Parmi les différents projets qu’il poursuit, Jacques Robadey aime bien citer FRI-IoTnet, qui participe au développement des Smart Cities et vise à aider les agglomérations fribourgeoise et bulloise à gérer leur croissance démographique. Pour ce faire, un réseau de capteurs mesure le trafic routier, le bruit et la qualité de l’air et transmet les données toutes les quinze minutes. «Grâce à la technologie «LoRa» utilisée, les émissions d’un capteur sont 1000 fois plus faibles que celle d’un Smartphone, déclare Jacques Robadey. Cette technologie se situe aux antipodes de la 5G. Elle a aussi l’avantage de ne pas nécessiter de licence, ce qui permet à tout un chacun de construire son propre réseau». Le projet, qui livrera ses résultats en 2021, est exemplaire en termes de collaboration régionale, puisqu’il associe différents services communaux et cantonal, des fournisseurs d’électricité et plusieurs start-up de Fribourg et d’Yverdon.

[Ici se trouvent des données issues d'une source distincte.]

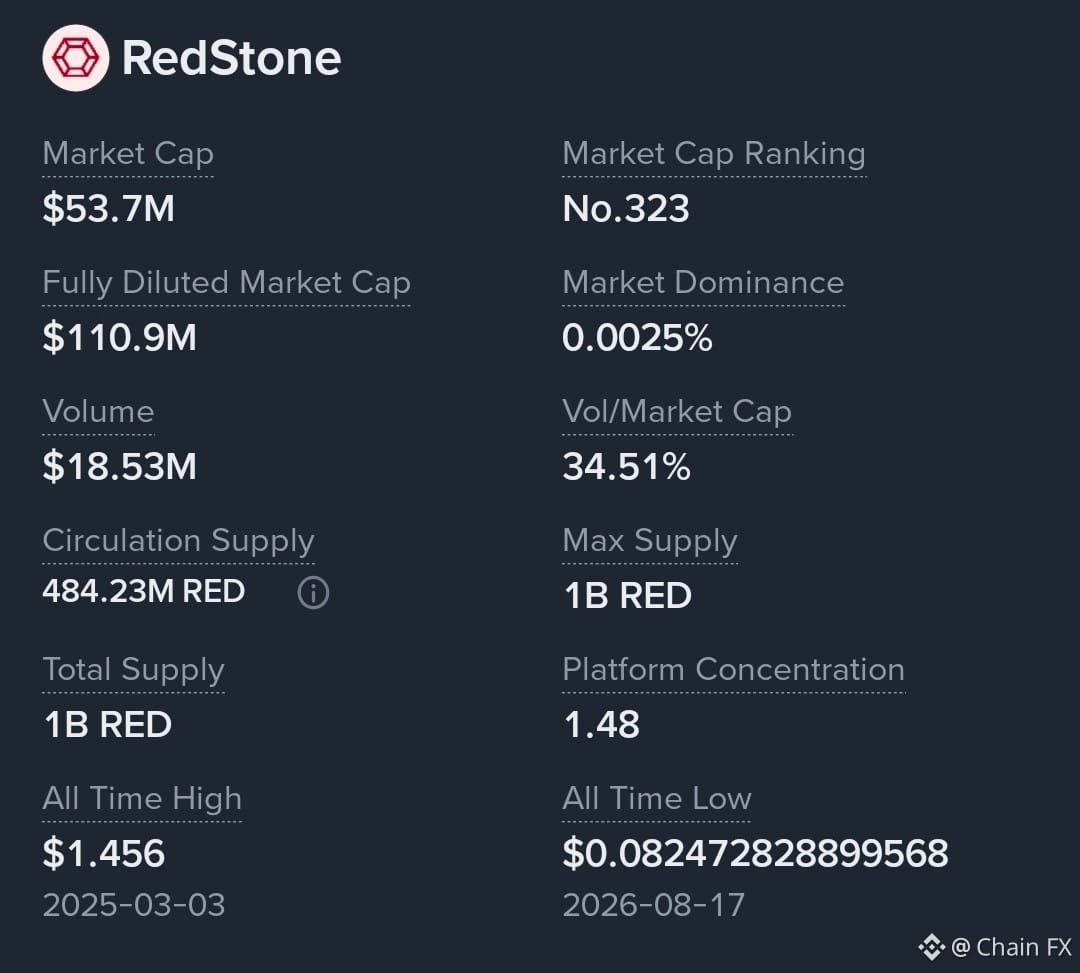The image size is (1080, 973).
Task: Open the Circulation Supply info icon
Action: pyautogui.click(x=313, y=592)
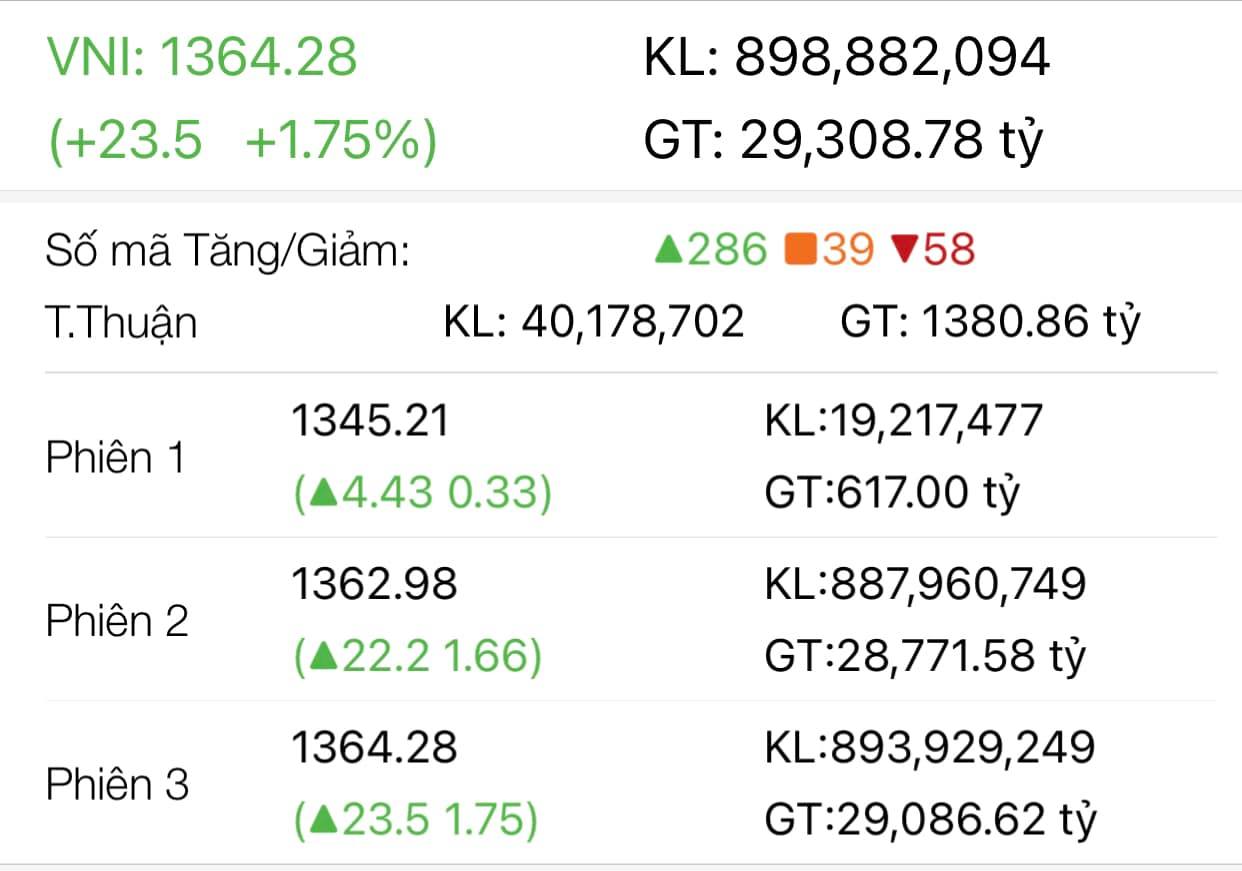Viewport: 1242px width, 871px height.
Task: Tap the total volume KL: 898,882,094
Action: (846, 57)
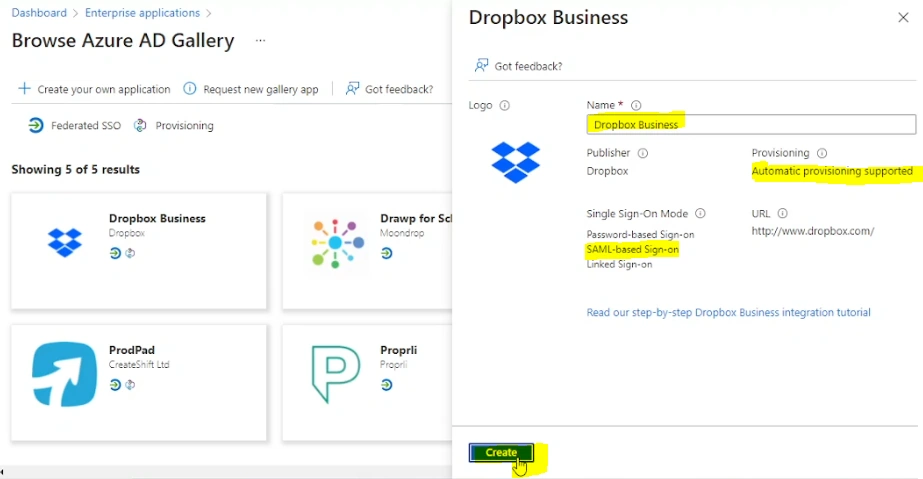
Task: Click the info icon next to Single Sign-On Mode
Action: (700, 214)
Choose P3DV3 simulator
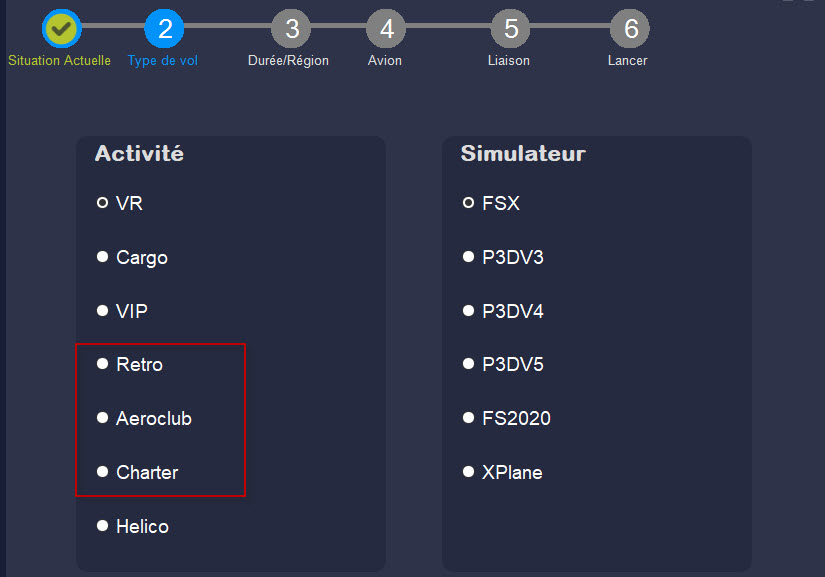This screenshot has height=577, width=825. pyautogui.click(x=503, y=257)
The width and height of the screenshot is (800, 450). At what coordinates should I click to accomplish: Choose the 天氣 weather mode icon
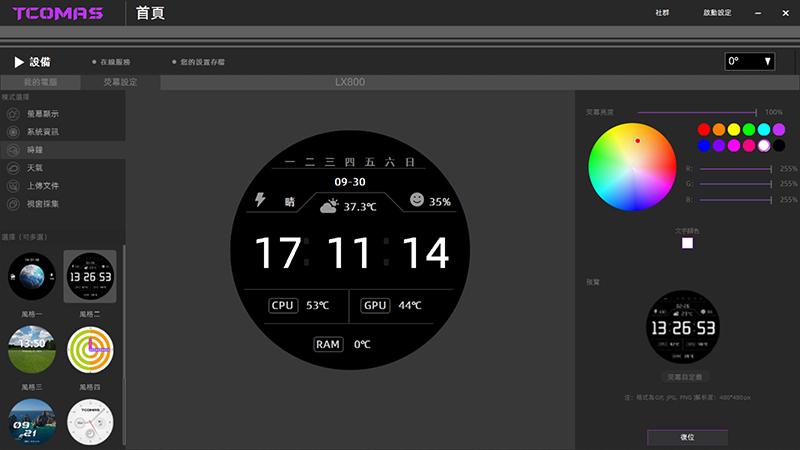tap(13, 168)
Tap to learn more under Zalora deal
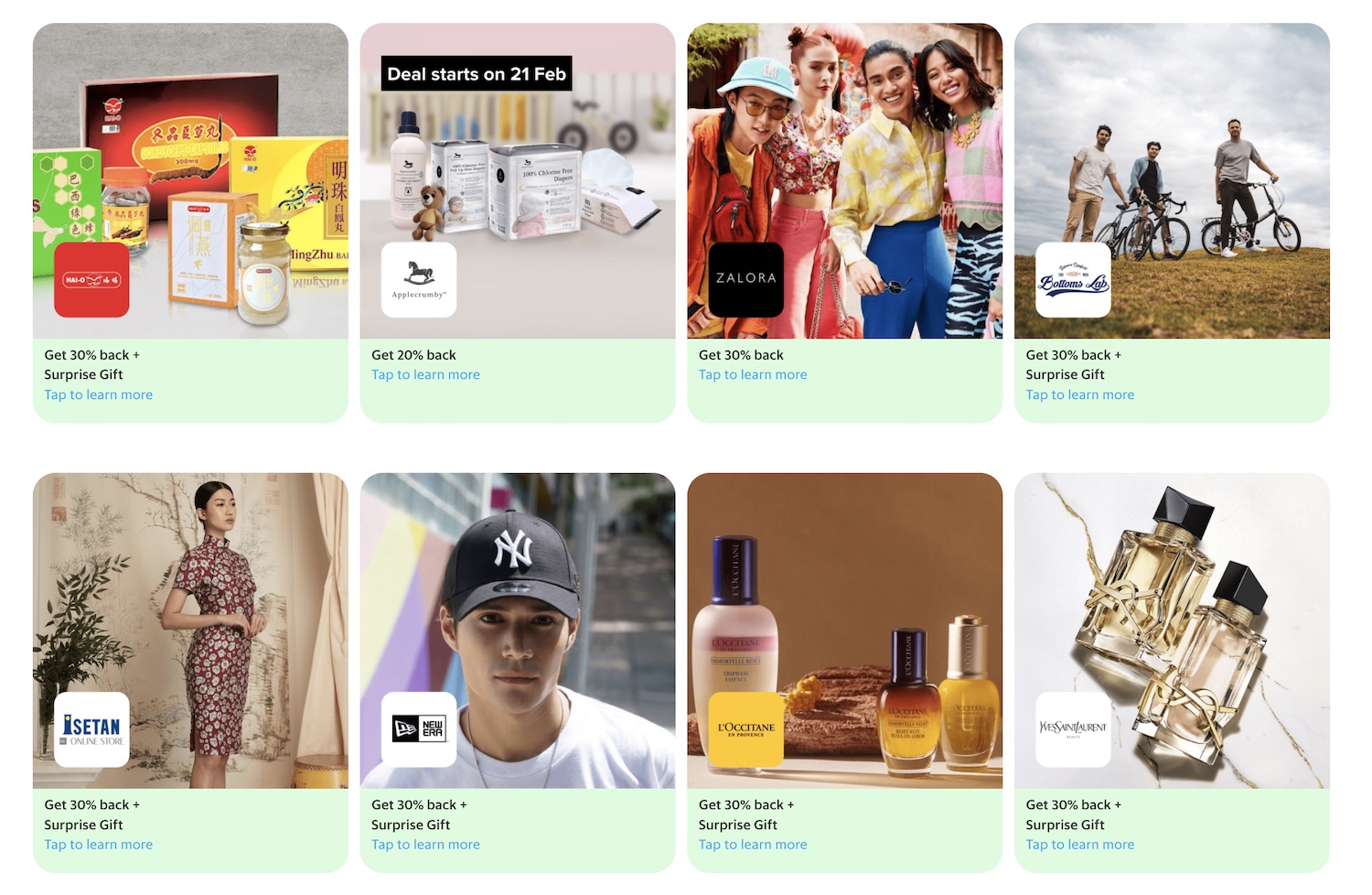Image resolution: width=1372 pixels, height=895 pixels. click(753, 375)
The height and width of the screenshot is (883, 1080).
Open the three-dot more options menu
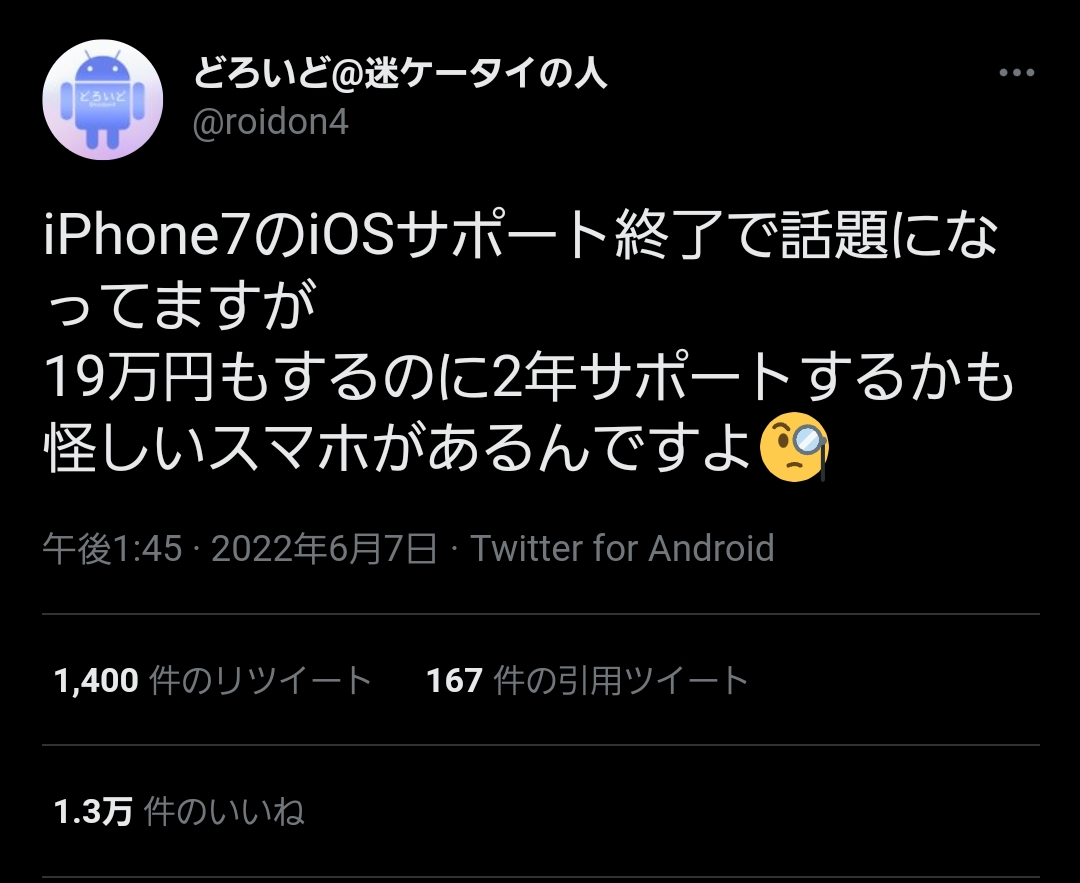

Mais à une époque où l’enjeu environnemental numéro un est le réchauffement climatique, et donc la combustion d’énergies fossiles, il n’y a pas que les villes qui se doivent d’être intelligentes, mais aussi, et surtout, les bâtiments. Une grande part des logements privés et publics sont encore chauffés au mazout ou au gaz et l’énergie renouvelable n’est pas toujours utilisée de manière optimale. Même si les nouveaux bâtiments se rapprochent de la neutralité carbone, il n’est pas possible de remplacer ou de rénover la totalité du parc immobilier actuel d’un claquement de doigts, c’est un processus qui requiert des investissements gigantesques et s’étale sur des dizaines d’années. De plus, l’isolation ou le changement de système de chauffage sont souvent impossibles pour certains bâtiments inscrits au registre du patrimoine. La solution proposée par le projet Hot & Cold PCM, qui fait suite au projet de Parois intelligentes du programme Smart Living Lab, est de doter les bâtiments d’une batterie thermique, fonctionnant avec un «Phase Change Material (PCM)», en français un Matériau à changement de phase. L’eau, par exemple, change de phase à zéro degré, lorsqu’elle se transforme en glace, ou vice-versa. La chaleur apportée pour la faire fondre est libérée lorsqu’elle gèle. Le défi du projet est de répliquer ce processus avec un matériau qui change de phase à une température plus compatible avec le confort moderne, ce que certains types de paraffine font à 23 degrés. Avec un PCM d’une capacité thermique de 200 joules par gramme, l’échangeur air/PCM/eau développé par l’équipe du professeur Robadey permet de stocker 4,5 kilowattheures pour des dimensions de 1,5 m x 0,3 m x 0,5 m. En installant ces échangeurs dans les chambres, l’énergie solaire de la journée peut être stockée pour assurer une autonomie thermique de plusieurs jours au bâtiment, et ce de façon entièrement renouvelable. Cette solution ingénieuse pourrait ainsi résoudre un des problèmes les plus complexes de la question climatique, largement de quoi satisfaire l’âme d’ingénieur de Jacques Robadey.